Stored items from a collection:
((
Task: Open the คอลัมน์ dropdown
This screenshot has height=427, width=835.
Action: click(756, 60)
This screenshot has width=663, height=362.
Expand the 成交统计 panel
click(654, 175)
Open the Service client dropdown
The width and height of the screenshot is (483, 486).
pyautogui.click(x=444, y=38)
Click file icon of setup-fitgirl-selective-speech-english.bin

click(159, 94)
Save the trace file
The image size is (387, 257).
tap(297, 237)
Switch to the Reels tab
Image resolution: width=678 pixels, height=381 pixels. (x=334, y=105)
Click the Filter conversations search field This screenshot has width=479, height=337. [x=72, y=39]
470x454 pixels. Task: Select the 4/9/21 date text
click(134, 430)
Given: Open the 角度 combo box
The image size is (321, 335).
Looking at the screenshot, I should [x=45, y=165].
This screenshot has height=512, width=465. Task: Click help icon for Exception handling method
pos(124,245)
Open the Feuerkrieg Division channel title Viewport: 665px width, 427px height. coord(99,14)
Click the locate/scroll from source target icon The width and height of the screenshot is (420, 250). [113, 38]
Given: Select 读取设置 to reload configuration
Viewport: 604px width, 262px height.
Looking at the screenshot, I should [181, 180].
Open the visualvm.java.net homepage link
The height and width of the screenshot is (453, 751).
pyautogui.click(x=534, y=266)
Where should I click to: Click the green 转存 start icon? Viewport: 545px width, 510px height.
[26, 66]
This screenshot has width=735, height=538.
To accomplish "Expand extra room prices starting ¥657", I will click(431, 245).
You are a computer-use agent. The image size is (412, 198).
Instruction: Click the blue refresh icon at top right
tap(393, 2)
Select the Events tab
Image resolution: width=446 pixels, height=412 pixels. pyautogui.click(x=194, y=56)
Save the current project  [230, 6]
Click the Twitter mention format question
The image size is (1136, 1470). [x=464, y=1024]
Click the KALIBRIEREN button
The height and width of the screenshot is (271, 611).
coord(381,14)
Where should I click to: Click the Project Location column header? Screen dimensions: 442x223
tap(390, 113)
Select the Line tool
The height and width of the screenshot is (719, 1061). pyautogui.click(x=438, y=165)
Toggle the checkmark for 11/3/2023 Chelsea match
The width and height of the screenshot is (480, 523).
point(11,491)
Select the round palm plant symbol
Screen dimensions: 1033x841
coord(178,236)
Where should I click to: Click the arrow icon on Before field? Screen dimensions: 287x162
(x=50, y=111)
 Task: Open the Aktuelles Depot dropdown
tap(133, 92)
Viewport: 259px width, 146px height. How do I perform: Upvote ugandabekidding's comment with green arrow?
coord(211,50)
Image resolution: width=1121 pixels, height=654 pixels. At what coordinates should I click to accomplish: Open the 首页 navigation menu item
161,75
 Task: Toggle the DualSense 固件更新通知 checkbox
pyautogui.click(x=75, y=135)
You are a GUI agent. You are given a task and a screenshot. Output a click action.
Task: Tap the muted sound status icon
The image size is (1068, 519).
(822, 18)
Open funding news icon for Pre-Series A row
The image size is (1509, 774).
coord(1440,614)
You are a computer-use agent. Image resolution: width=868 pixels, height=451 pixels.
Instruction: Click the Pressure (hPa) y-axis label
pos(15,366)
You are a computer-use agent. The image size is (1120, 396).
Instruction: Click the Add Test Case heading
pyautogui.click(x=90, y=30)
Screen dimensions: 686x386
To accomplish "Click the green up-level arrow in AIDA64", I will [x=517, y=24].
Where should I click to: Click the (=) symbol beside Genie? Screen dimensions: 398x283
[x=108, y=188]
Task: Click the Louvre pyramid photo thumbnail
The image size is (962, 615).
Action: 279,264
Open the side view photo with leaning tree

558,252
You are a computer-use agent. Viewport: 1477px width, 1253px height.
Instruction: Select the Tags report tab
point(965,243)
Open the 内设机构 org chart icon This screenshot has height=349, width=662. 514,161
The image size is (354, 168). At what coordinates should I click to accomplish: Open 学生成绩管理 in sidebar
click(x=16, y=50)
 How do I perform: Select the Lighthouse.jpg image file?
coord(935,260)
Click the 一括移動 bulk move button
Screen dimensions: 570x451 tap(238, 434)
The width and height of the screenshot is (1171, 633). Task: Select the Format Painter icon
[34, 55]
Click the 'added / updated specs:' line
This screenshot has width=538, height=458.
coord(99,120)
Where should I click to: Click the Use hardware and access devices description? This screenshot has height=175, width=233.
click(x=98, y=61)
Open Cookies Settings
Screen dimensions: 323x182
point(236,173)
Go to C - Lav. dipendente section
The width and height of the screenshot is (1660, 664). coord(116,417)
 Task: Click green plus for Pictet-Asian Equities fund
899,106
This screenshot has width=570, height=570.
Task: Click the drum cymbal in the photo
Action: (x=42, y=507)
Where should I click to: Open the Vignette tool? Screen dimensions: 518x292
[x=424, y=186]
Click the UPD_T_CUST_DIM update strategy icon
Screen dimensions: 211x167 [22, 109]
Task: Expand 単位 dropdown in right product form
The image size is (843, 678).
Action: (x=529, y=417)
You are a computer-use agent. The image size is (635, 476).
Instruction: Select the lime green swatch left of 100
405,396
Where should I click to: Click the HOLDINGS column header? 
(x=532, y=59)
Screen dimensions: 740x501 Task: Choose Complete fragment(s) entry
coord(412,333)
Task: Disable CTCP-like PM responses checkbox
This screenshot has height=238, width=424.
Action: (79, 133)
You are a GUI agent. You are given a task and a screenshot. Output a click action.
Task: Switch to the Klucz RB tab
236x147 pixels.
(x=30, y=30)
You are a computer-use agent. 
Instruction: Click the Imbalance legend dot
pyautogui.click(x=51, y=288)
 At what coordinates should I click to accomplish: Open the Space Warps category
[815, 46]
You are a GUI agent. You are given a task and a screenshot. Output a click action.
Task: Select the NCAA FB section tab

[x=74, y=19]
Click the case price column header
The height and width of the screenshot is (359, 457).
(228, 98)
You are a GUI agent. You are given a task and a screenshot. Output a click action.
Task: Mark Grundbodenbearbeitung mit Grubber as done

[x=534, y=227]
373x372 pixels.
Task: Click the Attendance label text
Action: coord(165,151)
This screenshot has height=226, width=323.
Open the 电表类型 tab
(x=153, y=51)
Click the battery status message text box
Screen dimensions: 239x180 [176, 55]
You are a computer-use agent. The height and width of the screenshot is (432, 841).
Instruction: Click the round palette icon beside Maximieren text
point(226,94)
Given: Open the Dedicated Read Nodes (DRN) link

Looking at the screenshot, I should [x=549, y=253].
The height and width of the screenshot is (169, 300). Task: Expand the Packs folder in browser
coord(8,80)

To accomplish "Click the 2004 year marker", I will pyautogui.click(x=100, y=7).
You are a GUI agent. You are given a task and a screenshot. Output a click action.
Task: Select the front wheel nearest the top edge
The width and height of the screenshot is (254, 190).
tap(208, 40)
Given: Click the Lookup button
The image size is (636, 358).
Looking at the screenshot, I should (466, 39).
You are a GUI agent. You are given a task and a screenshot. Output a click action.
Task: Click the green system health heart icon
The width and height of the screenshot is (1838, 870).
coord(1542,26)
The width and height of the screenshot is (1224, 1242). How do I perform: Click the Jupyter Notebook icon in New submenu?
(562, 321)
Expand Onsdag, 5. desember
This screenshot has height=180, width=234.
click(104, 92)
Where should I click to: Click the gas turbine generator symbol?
))
* _What you will do_: In the entries above, find each line with the word "computer" and return it.

* _Task solution_:
You are a computer-use agent. The image size is (412, 198).
You are a computer-use agent. Image resolution: width=868 pixels, height=451 pixels.
You are a computer-use agent. The image size is (1120, 396).
You are a computer-use agent. Viewport: 1477px width, 1253px height.
You are a computer-use agent. The image size is (635, 476).
You are a computer-use agent. 
You are a computer-use agent. The height and width of the screenshot is (432, 841).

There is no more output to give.